In a rural classroom in the Thai highlands, hill-tribe children energetically slide their fingertips over tablet computer screens, practicing everything from English to mathematics and music.

The disadvantaged students are part of an ambitious project by Thailand to distribute millions of the handheld devices in schools, in a move supporters hope will boost national education standards. For opponents, however, it is an expensive gimmick designed to boost the popularity of the ruling party among parents — and the next generation of voters.

At Ban San Kong school in Mae Chan, in the northern province of Chiang Rai, 90 children received a tablet computer last year as part of the “One Tablet Per Child” policy pledged during the ruling party’s 2011 election campaign.

Previously, the school had only a few desktop computers with limited Internet access. Now, with headphones over their ears for an hour a day during class, the students use the devices for such activities as singing songs in English, watching cartoons about the life of revered Thai King Bhumibol Adulyadej and playing math games.

With the school year just beginning, and the new tablet content yet to arrive, they are left to review the previous year’s lessons as their teacher, Siriporn Wichaipanid, sits and watches. She has received no specific training for using the devices and seems at a bit of a loss.

“I have some knowledge. At home, I use an iPad,” she said. But “if I don’t understand, I don’t know how to teach the children.”

For the students — mostly from ethnic minority Akha hill-tribe communities that don’t speak Thai as their mother tongue — using the tablets has been a positive experience, according to the school.

“The students cannot speak Thai very well but they can hear sounds more clearly from the tablets and repeat them,” said their instructor from the previous year, Wannawadee Somdang. “Some of them dare not ask questions. It’s easier when they listen to the tablets.”

For now, only two of the 90 students are allowed to take the computers with them after class to use at their homes, which often lack electricity. “They don’t have Wi-Fi and it’s not convenient for them to charge the batteries. And most importantly, their parents have no knowledge about the tablets,” said school Principal Uthai Moonmueangkham.

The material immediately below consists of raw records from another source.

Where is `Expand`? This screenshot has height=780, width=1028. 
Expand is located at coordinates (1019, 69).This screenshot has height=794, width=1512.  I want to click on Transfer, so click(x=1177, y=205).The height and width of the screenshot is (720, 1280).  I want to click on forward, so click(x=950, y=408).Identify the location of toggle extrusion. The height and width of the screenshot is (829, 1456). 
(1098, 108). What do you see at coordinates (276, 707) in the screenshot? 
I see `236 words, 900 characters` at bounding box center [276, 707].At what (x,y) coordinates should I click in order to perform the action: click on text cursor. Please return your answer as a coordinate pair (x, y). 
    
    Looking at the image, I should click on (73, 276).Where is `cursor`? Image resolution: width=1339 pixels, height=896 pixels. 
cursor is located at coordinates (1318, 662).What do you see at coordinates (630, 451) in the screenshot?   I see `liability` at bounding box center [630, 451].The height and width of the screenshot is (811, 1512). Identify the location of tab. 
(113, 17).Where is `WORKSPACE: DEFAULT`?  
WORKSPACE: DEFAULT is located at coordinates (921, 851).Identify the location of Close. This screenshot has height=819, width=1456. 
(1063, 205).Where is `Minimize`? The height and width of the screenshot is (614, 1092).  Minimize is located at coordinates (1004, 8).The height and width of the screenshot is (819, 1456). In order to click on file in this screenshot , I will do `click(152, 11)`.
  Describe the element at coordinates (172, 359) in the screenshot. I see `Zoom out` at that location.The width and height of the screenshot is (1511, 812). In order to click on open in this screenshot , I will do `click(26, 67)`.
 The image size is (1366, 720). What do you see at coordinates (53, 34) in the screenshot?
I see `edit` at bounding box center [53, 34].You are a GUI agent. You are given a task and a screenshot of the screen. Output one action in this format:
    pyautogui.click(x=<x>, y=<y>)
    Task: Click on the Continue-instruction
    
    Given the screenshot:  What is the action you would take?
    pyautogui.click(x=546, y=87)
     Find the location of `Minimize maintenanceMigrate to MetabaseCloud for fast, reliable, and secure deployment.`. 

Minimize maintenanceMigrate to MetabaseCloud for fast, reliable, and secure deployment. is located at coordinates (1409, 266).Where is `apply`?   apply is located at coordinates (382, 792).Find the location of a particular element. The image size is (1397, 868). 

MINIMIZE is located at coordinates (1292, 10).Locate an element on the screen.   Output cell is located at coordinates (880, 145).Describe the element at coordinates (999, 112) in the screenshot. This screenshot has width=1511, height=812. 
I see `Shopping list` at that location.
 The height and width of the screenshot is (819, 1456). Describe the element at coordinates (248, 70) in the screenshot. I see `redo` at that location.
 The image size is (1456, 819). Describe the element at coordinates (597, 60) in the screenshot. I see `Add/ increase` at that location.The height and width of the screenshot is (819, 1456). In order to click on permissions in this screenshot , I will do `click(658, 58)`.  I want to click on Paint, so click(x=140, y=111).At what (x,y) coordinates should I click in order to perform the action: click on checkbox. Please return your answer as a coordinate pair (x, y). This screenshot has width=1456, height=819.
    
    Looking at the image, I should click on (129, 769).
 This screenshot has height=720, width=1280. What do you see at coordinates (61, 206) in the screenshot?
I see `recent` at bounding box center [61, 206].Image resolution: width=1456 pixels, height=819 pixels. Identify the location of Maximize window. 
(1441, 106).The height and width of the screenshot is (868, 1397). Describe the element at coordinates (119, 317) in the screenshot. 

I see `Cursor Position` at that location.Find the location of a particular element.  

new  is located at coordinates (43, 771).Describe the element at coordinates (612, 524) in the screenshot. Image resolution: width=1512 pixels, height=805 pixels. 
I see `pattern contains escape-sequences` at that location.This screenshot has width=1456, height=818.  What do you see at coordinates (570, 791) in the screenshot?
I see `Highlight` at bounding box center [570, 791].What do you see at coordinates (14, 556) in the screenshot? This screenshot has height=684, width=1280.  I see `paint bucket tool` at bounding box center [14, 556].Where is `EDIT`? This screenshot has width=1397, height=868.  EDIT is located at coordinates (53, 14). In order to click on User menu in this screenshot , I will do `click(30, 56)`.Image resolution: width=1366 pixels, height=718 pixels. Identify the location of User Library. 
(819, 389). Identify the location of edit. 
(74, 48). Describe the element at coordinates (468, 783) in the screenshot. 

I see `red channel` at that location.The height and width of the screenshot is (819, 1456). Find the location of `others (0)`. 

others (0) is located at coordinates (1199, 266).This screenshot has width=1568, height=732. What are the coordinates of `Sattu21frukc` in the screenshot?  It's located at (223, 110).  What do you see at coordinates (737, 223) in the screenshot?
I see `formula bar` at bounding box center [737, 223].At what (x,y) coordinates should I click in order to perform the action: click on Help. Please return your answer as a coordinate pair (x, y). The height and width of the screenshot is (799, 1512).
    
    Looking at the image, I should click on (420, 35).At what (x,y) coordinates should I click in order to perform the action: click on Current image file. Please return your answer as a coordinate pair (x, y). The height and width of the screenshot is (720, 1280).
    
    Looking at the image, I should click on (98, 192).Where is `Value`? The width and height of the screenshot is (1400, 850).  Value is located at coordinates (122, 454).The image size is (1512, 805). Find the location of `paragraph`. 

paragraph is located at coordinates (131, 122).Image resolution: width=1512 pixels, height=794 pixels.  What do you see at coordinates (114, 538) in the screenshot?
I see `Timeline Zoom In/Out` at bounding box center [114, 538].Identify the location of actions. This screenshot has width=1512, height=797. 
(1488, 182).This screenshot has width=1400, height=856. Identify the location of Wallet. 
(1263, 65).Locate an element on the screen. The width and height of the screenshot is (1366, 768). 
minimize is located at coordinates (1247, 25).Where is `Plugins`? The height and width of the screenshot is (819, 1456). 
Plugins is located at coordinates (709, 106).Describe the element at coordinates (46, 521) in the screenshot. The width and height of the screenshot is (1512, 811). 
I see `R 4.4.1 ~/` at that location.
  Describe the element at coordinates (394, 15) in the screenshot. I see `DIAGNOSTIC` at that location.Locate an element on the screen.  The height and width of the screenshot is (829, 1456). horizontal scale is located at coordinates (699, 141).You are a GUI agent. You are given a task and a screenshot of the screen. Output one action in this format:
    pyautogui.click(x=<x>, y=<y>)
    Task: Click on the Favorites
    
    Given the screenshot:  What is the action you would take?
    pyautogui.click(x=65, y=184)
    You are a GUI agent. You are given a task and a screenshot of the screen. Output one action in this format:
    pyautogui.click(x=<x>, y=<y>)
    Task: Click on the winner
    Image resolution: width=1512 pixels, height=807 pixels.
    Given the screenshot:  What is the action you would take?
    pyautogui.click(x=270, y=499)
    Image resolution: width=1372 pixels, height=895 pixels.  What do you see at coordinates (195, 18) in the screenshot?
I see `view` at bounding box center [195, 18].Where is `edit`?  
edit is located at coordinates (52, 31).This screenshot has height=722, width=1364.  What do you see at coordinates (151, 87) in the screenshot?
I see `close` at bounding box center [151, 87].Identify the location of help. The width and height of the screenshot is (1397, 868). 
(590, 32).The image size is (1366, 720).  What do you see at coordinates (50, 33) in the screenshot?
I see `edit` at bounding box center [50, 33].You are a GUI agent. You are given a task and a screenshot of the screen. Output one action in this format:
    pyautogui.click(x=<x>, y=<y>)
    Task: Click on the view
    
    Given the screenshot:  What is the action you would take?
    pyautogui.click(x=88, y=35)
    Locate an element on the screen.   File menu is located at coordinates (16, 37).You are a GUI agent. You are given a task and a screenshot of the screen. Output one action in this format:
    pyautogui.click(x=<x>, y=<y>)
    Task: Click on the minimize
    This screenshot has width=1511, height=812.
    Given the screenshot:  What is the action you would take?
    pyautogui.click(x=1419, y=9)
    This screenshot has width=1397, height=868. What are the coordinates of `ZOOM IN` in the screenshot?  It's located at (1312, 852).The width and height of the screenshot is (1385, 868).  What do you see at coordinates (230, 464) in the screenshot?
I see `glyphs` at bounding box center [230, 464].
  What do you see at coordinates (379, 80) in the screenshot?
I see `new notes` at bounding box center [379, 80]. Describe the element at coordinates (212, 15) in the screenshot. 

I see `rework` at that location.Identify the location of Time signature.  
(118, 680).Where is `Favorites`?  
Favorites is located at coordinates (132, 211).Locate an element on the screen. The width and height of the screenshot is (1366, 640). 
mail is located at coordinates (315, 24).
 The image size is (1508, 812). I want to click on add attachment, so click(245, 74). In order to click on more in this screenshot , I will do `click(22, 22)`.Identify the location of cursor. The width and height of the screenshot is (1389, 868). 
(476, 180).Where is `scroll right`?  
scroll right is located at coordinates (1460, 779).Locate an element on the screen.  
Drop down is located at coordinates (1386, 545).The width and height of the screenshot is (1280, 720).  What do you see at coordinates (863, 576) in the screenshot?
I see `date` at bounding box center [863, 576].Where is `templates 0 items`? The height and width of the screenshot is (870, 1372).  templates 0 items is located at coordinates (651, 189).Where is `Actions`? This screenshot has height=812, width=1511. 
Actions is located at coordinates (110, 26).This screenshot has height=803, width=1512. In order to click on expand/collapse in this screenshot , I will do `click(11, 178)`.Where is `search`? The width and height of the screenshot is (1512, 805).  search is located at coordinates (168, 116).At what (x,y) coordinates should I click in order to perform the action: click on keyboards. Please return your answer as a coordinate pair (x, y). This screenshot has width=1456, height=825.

But using devices that would normally be out of reach for the kingdom’s poorest children is still progress, even if it is only just one hour per day, he said, because it gives them “the same opportunities as those in the city.”

Reducing the education gap between the urban rich and rural poor is one aim of the project, said Surapol Navamavadhand, an advisor to the minister of information and communication technology. By the end of 2014, the government plans to give out handheld computers to 13 million pupils at a cost of about $100 each — a total of $1.3 billion — and replace them every two years.

Around 850,000 Chinese-made devices have already been given out, and the government says it will soon launch a tender offer for another batch of 1.7 million tablets, in what it has described as the world’s largest handout of tablet computers for education.

Experts warn, however, that the gadgets offer no guarantee of enhanced education standards.

The tablets are “just another tool,” like a pencil, for example, according to Jonghwi Park, a Bangkok-based education technology specialist with UNESCO. “It’s not about what to use, it’s about how to use it,” she said.

Critics of education in Thailand say far more radical changes are needed.

“If you want to deal with the education in Thailand, I can tell you that the whole system must be demolished,” said Somphong Chitradub, an associate professor who specializes in child education at Bangkok’s Chulalongkorn University. “Our classrooms are passive, tiring and boring.”